Vortex, Argentine-born French provocateur Gaspar Noé’s latest feature, opens in an atmosphere of rare calm. An opening-credits scroll gives way to a clear blue sky, from which the camera tilts down to survey a set of Parisian apartments. The next two shots give us frames within frames: a pair of complementary views of windows directly opposite each other, through which an elderly couple (played by Françoise Lebrun, of The Mother and the Whore fame, and Italian master Dario Argento) exchange a few words. The images suggest two opposed apartments in neighboring buildings, calling to mind the spatial arrangement of Ernst Lubitsch’s So This Is Paris (1926). But when Argento and Lebrun’s characters (credited as “The Father” and “The Mother,” respectively) meet up a few seconds later and together head out onto a garden terrace for a cup of tea, we are led to abandon our initial assumption about how the space is put together. Throughout the film, we will more than once be placed in a similar position, forced to reconsider our spatial coordinates. For now, though, the serenity of the moment is all. “Life’s a dream, isn’t it?” she says. “A dream within a dream,” he replies.

Gaspar Noé makes a cameo.

As one might expect from the director of Irreversible (2002), however, the dream cannot last. Giving us a presentiment of what is to come, a clip from Françoise Hardy’s “Mon amie la rose” plays on screen, its lyrics—originally a poem written in response to the death of actress Sylvia Lopez—expressing the transience of human life. Mortality on the mind, we are then presented with the names and birth years of the main cast, after which we transition to an overhead shot of Argento and Lebrun in bed. The latter soon awakes in distress, as if aware that a bold black line is at that very moment dropping down from the top edge of the frame, bisecting the film’s CinemaScope canvas into two roughly square images. As the couple goes about their day, we learn that Lebrun’s character, a former psychiatrist, is suffering from Alzheimer’s; that Argento’s, a film journalist, has a heart condition; and that neither is far from shuffling off this mortal coil. The remainder of the film’s 142 minutes is largely devoid of dramatic incident or narrative surprise [spoiler alert, however, for the latter portions of this review], hardly deviating from depicting its central couple’s mundane activities and their slow, painful deterioration. (As many have observed, the dramatic setup recalls that of Michael Haneke’s 2012 film Amour, with Argento and Lebrun in the Jean-Louis Trintignant and Emmanuelle Riva roles.) What may initially have seemed like a dream becomes something more like Coleridge’s “nightmare life in death.”

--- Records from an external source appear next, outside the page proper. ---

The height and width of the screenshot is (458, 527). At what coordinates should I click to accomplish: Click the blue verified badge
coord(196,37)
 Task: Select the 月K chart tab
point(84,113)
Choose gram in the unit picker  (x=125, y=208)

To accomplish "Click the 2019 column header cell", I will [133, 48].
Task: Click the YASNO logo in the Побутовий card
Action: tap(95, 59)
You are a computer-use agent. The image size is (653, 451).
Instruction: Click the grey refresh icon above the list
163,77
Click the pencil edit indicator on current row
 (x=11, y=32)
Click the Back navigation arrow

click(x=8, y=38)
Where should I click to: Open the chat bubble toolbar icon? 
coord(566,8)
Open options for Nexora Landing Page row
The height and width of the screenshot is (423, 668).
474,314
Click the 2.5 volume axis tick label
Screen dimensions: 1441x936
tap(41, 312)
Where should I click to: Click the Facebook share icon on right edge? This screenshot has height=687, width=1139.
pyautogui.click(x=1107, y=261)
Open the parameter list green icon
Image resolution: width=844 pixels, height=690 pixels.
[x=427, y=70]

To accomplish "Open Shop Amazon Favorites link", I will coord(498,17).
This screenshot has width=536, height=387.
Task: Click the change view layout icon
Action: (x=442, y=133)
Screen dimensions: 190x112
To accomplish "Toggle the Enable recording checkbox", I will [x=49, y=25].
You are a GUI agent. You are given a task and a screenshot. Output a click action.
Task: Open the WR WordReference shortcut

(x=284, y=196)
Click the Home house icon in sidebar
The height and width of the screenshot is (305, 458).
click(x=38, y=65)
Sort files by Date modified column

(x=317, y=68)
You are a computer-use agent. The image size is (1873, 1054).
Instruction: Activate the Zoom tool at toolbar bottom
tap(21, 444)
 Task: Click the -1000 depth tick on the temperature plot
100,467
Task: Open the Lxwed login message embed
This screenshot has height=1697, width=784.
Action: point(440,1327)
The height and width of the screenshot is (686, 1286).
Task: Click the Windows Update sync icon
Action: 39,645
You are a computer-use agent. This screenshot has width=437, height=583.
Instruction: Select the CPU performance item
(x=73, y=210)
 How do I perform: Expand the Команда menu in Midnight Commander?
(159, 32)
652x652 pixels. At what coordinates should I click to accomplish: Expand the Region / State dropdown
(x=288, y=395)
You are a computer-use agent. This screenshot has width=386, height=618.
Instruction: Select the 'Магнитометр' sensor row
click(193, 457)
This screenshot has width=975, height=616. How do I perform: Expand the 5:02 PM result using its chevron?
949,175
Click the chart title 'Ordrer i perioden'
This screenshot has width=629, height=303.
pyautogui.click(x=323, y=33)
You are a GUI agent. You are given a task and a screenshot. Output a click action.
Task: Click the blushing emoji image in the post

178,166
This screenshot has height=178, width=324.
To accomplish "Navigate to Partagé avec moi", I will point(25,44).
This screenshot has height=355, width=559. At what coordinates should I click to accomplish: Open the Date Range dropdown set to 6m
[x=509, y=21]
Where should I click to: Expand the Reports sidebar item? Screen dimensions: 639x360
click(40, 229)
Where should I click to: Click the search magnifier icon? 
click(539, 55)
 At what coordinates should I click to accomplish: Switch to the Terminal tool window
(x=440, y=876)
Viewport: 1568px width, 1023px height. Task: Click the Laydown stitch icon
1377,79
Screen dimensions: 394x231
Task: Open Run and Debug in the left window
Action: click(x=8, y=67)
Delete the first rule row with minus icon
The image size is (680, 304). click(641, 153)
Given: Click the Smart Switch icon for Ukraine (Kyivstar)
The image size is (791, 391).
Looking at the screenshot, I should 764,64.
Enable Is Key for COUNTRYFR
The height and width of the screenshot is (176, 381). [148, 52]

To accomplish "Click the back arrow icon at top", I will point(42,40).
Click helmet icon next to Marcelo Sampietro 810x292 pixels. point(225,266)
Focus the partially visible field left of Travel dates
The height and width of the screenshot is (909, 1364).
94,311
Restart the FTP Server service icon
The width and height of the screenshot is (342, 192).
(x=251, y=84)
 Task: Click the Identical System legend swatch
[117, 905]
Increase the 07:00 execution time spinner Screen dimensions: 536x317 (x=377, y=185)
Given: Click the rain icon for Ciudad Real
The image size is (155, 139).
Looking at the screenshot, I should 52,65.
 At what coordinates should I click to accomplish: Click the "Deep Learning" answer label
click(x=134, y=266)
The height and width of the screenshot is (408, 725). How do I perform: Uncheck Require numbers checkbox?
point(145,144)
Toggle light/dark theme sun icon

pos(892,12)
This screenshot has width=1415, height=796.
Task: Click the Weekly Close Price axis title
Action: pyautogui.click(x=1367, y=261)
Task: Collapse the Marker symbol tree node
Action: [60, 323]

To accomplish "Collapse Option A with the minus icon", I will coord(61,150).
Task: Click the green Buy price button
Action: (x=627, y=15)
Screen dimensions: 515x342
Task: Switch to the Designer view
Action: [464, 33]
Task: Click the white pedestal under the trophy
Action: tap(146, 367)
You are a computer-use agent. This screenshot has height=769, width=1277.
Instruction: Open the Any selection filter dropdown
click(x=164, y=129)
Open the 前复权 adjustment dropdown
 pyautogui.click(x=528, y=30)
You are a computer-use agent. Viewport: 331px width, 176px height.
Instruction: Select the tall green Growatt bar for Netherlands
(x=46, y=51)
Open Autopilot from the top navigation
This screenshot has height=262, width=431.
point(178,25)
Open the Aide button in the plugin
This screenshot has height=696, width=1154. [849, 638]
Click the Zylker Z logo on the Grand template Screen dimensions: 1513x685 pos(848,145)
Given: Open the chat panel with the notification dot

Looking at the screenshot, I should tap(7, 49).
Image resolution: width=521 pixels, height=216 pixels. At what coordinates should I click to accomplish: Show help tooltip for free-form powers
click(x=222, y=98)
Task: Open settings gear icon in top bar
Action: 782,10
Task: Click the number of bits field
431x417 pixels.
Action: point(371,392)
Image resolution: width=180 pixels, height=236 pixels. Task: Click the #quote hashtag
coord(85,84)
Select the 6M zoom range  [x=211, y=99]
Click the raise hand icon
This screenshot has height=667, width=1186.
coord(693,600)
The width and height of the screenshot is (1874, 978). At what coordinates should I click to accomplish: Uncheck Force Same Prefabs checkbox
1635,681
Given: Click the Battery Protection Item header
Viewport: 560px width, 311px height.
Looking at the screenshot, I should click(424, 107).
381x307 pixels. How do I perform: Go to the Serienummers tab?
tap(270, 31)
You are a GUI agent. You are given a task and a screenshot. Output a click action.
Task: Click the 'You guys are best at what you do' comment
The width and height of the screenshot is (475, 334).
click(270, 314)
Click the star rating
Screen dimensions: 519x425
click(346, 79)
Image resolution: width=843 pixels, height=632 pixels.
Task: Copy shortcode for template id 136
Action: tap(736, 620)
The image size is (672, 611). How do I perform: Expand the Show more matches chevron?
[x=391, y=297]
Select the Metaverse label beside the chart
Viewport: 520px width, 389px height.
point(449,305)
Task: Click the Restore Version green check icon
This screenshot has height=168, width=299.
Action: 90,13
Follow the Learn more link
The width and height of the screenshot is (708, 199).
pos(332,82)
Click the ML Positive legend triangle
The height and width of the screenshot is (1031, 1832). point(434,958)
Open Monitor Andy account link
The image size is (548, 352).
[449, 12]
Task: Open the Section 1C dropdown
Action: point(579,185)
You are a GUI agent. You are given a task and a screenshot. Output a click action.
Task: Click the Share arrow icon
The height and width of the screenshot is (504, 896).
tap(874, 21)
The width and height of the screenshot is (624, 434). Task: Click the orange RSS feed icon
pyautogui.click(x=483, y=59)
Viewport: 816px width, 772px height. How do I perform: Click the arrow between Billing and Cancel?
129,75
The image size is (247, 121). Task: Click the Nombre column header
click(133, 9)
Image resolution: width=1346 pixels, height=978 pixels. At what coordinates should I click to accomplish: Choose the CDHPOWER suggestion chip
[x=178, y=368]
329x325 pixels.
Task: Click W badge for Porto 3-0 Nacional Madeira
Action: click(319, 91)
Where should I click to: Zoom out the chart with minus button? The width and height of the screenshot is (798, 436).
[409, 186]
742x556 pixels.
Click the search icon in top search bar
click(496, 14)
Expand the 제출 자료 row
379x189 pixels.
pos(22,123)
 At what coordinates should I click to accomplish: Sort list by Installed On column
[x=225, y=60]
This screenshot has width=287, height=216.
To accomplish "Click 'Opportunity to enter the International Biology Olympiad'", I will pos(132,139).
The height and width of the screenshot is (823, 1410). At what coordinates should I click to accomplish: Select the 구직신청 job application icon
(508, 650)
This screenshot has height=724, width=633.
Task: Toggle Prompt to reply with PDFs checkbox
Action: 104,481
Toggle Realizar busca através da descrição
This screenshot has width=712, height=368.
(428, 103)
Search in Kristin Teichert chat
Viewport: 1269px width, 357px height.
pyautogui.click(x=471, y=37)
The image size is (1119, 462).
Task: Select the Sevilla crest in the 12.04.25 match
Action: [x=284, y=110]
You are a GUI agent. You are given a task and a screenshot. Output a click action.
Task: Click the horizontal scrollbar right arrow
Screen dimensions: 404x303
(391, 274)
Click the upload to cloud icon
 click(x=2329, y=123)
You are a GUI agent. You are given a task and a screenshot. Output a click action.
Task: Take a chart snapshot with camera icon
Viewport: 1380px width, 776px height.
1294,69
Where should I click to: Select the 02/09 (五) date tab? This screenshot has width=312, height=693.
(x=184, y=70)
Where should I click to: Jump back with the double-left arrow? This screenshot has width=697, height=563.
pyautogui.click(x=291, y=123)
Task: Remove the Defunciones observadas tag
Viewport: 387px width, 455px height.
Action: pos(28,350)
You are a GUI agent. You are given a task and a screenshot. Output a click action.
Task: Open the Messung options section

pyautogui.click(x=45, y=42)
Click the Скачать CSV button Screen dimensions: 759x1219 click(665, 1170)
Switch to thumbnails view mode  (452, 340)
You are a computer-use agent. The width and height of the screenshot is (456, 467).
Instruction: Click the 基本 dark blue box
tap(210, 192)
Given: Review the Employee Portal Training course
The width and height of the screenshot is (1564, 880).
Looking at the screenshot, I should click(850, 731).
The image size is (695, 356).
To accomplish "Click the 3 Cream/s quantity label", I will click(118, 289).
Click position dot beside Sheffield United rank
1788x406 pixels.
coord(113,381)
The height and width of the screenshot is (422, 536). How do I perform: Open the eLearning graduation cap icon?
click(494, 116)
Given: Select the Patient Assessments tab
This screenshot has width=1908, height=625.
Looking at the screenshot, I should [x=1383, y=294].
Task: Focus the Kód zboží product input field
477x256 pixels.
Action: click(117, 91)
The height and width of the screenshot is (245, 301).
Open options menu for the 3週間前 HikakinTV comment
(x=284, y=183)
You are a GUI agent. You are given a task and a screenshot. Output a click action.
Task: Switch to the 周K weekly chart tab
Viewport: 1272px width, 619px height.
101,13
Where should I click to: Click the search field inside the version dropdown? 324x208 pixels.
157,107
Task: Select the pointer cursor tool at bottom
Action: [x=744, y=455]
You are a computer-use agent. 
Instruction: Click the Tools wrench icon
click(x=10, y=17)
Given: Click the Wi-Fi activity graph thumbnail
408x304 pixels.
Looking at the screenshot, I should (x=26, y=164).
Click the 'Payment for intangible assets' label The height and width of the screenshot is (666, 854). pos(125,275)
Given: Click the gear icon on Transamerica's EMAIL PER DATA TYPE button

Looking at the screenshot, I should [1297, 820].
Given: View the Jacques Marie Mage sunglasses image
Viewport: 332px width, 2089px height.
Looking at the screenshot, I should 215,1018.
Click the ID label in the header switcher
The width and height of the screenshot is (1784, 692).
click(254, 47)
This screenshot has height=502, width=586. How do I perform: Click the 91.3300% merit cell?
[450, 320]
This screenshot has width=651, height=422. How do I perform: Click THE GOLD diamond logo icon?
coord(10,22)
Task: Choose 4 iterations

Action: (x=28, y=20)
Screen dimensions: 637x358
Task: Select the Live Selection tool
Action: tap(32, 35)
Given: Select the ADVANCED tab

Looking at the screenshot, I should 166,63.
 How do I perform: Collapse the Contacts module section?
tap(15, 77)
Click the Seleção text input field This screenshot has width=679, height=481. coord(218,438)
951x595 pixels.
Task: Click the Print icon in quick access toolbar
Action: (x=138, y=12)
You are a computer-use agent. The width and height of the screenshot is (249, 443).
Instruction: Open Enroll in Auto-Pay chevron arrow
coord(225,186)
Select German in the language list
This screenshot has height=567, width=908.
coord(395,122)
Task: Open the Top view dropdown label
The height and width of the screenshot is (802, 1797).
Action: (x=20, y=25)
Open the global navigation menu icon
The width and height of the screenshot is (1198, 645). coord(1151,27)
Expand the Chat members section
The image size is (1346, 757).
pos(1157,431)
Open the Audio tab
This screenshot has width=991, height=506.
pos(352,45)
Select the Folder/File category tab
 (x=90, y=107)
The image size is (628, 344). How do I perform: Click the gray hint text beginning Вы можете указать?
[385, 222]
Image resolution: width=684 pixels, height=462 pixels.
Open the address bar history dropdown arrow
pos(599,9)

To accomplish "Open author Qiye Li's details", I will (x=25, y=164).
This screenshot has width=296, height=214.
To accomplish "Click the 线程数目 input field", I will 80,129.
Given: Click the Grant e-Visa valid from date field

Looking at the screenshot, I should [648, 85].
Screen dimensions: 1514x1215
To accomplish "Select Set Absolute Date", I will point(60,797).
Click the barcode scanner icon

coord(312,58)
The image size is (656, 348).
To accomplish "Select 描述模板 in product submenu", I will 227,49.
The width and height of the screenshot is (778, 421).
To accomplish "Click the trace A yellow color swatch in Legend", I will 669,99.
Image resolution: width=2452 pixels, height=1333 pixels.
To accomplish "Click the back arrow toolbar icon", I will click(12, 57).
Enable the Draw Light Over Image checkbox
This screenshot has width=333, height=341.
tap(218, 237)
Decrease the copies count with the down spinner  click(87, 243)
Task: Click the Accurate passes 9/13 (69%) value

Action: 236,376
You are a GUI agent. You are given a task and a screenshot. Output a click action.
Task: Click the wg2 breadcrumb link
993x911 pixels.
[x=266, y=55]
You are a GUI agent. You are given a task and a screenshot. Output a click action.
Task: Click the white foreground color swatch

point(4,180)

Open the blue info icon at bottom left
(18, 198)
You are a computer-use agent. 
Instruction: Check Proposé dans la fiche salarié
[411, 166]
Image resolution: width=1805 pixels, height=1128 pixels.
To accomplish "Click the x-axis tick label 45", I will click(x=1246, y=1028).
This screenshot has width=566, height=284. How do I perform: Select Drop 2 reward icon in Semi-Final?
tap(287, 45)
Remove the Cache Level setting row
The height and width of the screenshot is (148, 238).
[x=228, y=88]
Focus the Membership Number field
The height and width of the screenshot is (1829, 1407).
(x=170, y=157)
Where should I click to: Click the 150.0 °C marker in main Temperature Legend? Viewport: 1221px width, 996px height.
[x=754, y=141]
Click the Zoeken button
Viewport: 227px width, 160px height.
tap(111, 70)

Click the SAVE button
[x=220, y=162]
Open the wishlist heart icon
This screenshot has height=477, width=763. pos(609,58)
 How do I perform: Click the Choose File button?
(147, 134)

Noé’s characteristically tacky way of putting all this is to dedicate Vortex “to all those whose brains will decompose before their hearts.” The line is in any case entirely in keeping with Noé’s methods, which have long been preoccupied not so much with the workings of the intellect, as with the endless enigmas of the body. His employment of stereoscopy in his much-derided 3-D porno Love (2015) expresses not just puerility or childishness, but how our binocular vision and depth perception are bound up with all the essential functions of self-preservation. Likewise, Climax (2018), which sees a dance rehearsal descend into an LSD-fueled freakout, conveys not just the dynamic possibilities of having a body, but also the terror that comes with losing control of it. In terms of physical health, the elderly couple at the center of Vortex occupy the opposite end of the spectrum from Climax’s troupe of young dancers. But in both films, Noé’s focus remains the same, his efforts aimed at conveying the sharp shock of having one’s habits unmoored from their usual spatio-temporal coordinates.

Noé employs a split screen effect to explore his character’s cognitive lapses.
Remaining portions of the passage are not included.